To-do list >>
1 > Using the passage on Rococo interiors, answer these questions:
(a) What colors were wall panels usually painted?
(b) What was placed above the chimney mantle?
(c) What kind of porcelain vases decorated the rooms?
2 > Decide whether each statement agrees with the passage on Rococo interiors, and support each answer with a quotation:
(a) The Rococo style used less gilding than other French styles.
(b) Cornices carried Arabesque patterns.
(c) Pelmet-like cornices topped the curtains.
3 > Carry on the passage on Rococo interiors from its final sentence.
[Provided passage start]
Boiserie, colorful Chinoiserie wallpaper, gilding, Arabesque S and C curves
Walls were usually (boiserie) ivory or pale painted rectangular panels with low relief gilded carving of foliage. At a later stage scenic and colorful Chinoiserie wallpaper became popular. The Rococo style used more gilding than any other French style. S and C curves were used to create shells and trailing ribbon designs. Arabesque patterns were used on cornices.
Floral and foliage patterned curtains in pastel colors, girandoles, large mirrors
Window treatments were curtains in floral and foliage patterns in pastel colors. Soft blue, pale yellows and sea blue and green hues were the most used colors. The curtains were topped with pelmet like cornices. Crystal chandeliers, girandoles and wall scones provided lighting. Very large framed mirrors were placed above the chimney mantle and often placed between floor length windows above console tables.
Gilded clocks, cherub candle sticks, Sevres porcelain, Chinese ceramics
Gilded mantle clocks, gilt bronzed cherub candle sticks, Sevres porcelain vases and Chinese ceramics decorated the rooms. The rococo decoration was used to the point of the ornament taking over the form of the object.
[Provided passage end]
[Stored data start]
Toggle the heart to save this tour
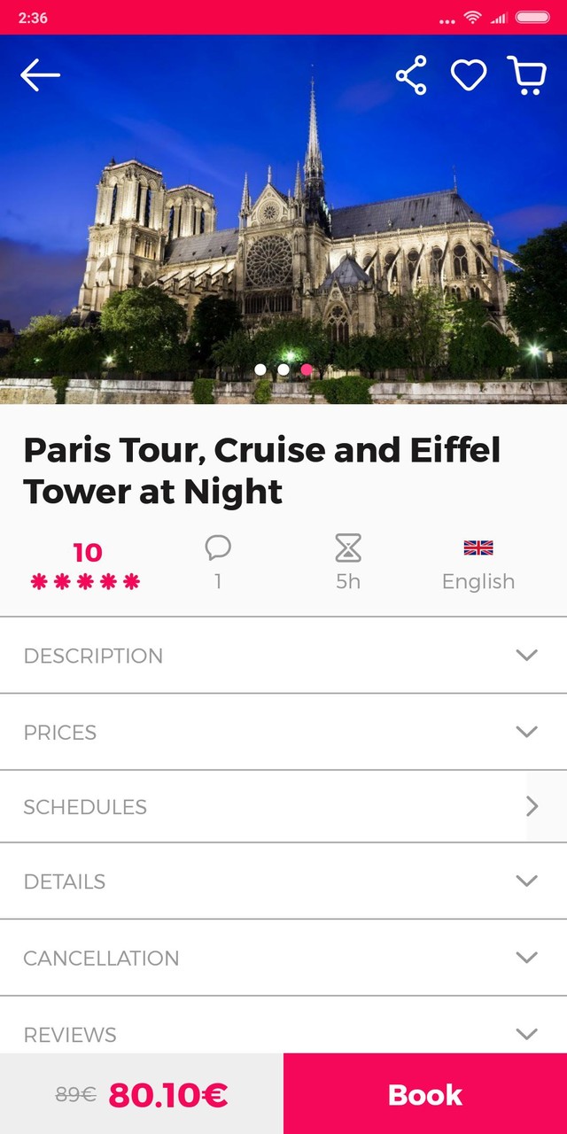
[Stored data end]
Per-task answers >>
1 >
(a) Ivory or pale colors.
(b) Very large framed mirrors.
(c) Sevres porcelain vases.

2 >
(a) No: "The Rococo style used more gilding than any other French style."
(b) Yes: "Arabesque patterns were used on cornices."
(c) Yes: "The curtains were topped with pelmet like cornices."

3 >
Furniture light weight, cabriole legs, scroll feet, rich fabrics overstuffed upholstery
The furniture of the era was graceful and rounded. Cabriole legs on small scroll feet carried the weight of the furniture pieces. There were a variety of sofas and chairs known as marquise, canapé, corbeille, veilleuse and duchesse. The upholstery was made up of overstuffed cushions in rich fabrics. The sofas and chairs were light enough to be moved easily around the room.
Mahogany, marquetry, porcelain plaques, ormolu, Chinese lacquer
Chairs were mostly painted. Other pieces of furniture were made with decorative veneers of mahogany, rosewood, cherry, pear or ebony. Floral marquetry, inlaid porcelain plaques, Chinese lacquer, Ormolu or gilt mounts were used for decoration. The commode of the era was curvilinear, with wave like fronts and short curved legs.
Soft blue, pale yellow, sea blues and green hues
So there you have it an outline of the Louis XV style to help you create rooms in the French provincial style. I have added this link http://youtu.be/VQ7RwrPAyV8 a video by Christophe Living Understanding Louis XV and XVI.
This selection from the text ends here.